The effect of the hormonal status before 131I administration on the therapy outcome was also analysed, revealing a correlation between TSH and therapy efficacy only in group 3 (GD). These results may suggest that patients with GD should be appropriately pre-treated with antithyroid preparations in order to compensate the biochemical hyperthyroidism, keeping in mind the necessity of drug withdrawal at a proper time point before radioiodine administration.
Sabri et al. [21] also pointed attention to the fact that in autoimmunological hyperthyroidism, the lower is the baseline TSH concentration, the worse is the efficacy of radioiodine treatment. Urbanek et al. [17] believe, based on their evaluations, that both thyroid hormone and TSH concentrations do not allow for any prognosis of 131I therapy effects.
In the medical literature, it is quite often discussed how many days before 131I application antithyroid drugs should be withdrawn [22]. Sabri et al. [7] claim that conservative treatment should be withdrawn a minimum one day before radioiodine therapy; Urbanek et al. [17], Lind [23], and Kobe et al. [24] report that 2 days are enough; Andrade et al. [25] propose 4 days, and Braga et al. [26] suggest at least 6 days. Ronga et al. [13], following 40 years of their experience, suggest the withdrawal of antithyroid treatment in MNG 30 days before radioiodine application. It is to be stressed here that the majority of reports deal with the exact time of antithyroid drug withdrawal before 131I treatment application rather than with the total period of administration of the drugs in question.
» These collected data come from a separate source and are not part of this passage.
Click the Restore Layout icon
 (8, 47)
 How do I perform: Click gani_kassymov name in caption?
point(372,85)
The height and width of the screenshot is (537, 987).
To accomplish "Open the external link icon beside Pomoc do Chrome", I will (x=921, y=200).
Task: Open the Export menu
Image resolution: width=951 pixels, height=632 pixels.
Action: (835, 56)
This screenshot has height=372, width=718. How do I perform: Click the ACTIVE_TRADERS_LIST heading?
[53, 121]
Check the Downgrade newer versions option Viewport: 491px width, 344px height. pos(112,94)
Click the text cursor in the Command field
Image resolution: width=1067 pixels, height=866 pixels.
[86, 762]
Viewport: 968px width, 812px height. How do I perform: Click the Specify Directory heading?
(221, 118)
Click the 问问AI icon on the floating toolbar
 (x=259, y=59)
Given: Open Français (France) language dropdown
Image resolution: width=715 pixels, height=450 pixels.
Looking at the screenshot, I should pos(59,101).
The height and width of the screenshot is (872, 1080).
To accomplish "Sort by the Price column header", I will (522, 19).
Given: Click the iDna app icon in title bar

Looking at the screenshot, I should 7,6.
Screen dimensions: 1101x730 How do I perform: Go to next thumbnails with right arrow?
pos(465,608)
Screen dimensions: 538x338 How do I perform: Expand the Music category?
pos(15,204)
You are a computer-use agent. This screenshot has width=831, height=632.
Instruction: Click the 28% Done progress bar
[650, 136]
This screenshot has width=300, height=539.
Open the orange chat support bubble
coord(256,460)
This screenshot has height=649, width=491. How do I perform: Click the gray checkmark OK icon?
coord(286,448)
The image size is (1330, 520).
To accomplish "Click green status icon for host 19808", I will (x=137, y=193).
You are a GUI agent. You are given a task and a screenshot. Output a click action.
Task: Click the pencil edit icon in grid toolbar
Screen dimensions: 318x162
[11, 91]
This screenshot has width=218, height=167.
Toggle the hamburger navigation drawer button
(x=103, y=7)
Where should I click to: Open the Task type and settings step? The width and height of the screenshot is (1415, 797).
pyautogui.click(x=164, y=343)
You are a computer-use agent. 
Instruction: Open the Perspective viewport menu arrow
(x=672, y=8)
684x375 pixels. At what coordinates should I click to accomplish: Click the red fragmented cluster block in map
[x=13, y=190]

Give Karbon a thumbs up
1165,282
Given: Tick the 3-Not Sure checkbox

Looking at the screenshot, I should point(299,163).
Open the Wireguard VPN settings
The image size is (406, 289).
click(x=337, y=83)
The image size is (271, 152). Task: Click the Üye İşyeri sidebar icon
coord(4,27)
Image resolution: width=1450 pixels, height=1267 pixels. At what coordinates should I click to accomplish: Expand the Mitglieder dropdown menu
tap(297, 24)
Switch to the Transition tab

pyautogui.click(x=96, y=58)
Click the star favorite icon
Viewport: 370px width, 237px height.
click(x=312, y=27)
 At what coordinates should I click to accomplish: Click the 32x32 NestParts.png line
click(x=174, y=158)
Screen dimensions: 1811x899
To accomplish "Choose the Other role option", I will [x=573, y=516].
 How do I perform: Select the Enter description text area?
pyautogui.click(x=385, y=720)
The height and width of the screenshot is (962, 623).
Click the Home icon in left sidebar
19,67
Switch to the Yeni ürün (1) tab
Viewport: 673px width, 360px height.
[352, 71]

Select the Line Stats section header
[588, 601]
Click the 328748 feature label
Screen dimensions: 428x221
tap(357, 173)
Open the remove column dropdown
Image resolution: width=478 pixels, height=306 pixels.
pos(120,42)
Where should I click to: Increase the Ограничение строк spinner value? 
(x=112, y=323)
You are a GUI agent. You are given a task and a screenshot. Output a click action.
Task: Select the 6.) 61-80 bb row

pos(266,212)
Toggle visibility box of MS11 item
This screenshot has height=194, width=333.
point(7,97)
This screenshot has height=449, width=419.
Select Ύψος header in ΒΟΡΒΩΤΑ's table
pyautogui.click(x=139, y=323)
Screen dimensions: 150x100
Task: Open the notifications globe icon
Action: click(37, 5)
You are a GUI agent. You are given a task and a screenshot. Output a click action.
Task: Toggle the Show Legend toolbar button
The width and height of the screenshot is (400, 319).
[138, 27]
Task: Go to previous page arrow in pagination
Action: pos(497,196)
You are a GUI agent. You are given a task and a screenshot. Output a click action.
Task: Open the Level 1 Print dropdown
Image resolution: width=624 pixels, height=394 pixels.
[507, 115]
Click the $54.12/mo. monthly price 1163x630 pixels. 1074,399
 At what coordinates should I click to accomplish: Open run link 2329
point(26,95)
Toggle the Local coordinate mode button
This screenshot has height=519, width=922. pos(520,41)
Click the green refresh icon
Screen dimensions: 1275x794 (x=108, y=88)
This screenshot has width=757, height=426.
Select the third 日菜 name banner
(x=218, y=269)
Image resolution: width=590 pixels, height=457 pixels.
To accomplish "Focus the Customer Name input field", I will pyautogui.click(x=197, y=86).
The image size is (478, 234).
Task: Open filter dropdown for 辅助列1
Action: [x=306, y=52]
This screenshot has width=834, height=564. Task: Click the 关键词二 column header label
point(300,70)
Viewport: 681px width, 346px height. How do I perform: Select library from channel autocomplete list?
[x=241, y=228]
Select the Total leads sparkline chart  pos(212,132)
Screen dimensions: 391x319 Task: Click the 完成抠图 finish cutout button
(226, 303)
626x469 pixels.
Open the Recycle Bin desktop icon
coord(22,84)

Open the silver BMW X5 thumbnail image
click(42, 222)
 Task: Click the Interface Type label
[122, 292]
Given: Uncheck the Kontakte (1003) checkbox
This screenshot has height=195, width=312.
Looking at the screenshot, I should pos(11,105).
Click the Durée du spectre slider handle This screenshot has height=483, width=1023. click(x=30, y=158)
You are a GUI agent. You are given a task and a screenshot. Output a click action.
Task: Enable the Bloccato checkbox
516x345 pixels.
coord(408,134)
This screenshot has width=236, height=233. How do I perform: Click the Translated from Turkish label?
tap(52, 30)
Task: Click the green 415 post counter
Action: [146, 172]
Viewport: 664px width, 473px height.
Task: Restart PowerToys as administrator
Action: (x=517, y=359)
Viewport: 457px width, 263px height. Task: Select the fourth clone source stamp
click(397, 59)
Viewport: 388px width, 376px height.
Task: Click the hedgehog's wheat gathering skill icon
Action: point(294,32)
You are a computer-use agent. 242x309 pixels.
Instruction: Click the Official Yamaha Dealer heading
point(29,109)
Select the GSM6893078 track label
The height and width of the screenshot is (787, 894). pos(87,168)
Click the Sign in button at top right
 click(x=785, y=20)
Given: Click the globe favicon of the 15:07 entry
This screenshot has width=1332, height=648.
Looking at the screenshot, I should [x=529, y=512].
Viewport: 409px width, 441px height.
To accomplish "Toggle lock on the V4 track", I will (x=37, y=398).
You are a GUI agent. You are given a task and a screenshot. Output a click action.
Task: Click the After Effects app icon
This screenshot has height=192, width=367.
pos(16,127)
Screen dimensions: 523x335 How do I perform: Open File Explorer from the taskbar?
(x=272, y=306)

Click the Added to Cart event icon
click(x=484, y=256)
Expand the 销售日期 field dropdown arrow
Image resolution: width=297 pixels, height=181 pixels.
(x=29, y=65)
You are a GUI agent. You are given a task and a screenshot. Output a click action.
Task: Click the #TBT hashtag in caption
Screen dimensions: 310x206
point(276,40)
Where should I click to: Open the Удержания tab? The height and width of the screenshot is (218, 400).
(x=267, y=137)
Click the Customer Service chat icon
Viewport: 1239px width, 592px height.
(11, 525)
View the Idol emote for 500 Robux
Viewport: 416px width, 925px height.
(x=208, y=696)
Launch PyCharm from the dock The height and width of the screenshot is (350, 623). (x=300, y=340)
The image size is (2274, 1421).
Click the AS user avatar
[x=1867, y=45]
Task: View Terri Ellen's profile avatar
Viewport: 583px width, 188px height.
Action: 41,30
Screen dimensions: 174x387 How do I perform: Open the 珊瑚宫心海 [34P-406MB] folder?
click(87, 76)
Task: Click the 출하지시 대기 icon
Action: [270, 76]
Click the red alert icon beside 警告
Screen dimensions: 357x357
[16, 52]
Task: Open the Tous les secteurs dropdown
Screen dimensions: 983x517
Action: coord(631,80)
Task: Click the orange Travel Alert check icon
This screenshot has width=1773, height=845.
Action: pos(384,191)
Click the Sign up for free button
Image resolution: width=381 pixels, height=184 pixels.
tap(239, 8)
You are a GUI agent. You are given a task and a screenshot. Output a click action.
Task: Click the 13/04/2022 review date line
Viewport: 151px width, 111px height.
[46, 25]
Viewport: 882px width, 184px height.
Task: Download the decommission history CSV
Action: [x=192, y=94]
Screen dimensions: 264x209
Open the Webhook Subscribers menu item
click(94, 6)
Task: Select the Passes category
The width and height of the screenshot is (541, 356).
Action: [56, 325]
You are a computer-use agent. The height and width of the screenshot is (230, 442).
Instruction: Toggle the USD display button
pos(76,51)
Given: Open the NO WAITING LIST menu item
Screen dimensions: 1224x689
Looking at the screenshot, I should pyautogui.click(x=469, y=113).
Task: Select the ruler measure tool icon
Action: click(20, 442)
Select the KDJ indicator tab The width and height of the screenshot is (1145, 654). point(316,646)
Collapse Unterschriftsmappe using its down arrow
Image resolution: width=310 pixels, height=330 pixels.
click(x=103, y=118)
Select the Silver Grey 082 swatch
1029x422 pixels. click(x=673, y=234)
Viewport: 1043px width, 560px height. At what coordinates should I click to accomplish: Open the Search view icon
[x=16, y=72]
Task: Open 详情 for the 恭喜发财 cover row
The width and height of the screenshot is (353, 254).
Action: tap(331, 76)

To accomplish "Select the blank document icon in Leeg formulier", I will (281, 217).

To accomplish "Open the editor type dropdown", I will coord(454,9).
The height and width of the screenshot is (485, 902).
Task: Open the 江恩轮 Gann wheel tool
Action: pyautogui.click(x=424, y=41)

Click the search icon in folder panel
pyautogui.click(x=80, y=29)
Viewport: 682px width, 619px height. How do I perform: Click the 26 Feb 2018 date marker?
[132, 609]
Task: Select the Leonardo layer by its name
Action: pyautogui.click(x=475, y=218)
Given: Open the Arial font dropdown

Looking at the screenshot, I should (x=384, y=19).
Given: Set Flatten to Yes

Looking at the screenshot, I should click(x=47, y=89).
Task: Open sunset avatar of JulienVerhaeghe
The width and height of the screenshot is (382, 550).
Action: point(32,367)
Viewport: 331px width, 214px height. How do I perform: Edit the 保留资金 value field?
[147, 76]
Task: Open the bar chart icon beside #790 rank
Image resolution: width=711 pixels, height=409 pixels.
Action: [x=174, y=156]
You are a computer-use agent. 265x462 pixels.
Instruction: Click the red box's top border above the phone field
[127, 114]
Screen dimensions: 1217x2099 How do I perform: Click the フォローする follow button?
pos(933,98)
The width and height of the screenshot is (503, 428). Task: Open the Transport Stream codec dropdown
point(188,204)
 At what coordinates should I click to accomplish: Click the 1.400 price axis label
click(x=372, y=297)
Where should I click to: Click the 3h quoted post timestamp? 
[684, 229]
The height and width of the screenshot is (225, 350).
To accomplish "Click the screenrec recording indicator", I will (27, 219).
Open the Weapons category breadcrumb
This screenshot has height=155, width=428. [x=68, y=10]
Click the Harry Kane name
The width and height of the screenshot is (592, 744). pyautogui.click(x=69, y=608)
In most of the examined patients presented in this report, antithyroid drugs were withdrawn within 3 days to 3 weeks before 131I administration (the patients came from various centres in which they were conservatively treated). Only 19 patients – out of 500 patients treated with radioiodine – received a single dose of methimazole and in 14 (73.7%) persistent hyperthyroidism was found. However, these results do not allow for any conclusions that methimazole influences the efficacy of 131I therapy because that group was very small and not homogeneous with regards to the other variables.
In our study, the duration of disease (more precisely the duration of administration of antithyroid drugs) exerted no effect on the final effectiveness of treatment. In the analysed material, the values of Pearson’s χ2 test were statistically insignificant, similarly as Spearman’s rank correlation coefficients.
The most important observation resulting from the presented study is much better effectiveness of 131I therapy in those GD patients who were – prior to therapy – successfully pre-treated with antithyroid drugs, with subsequent complete normalisation of thyroid hormone concentrations.
In conclusion, our results indicate that the effectiveness of therapy with 131I in patients with MNG, AFTN and GD does not depend on either patient sex or patient age. The length of antithyroid treatment before 131I therapy onset does not appear to have any effect on the therapy outcome. Correlation between TSH concentration before 131I administration and therapy efficacy has been documented only in GD group.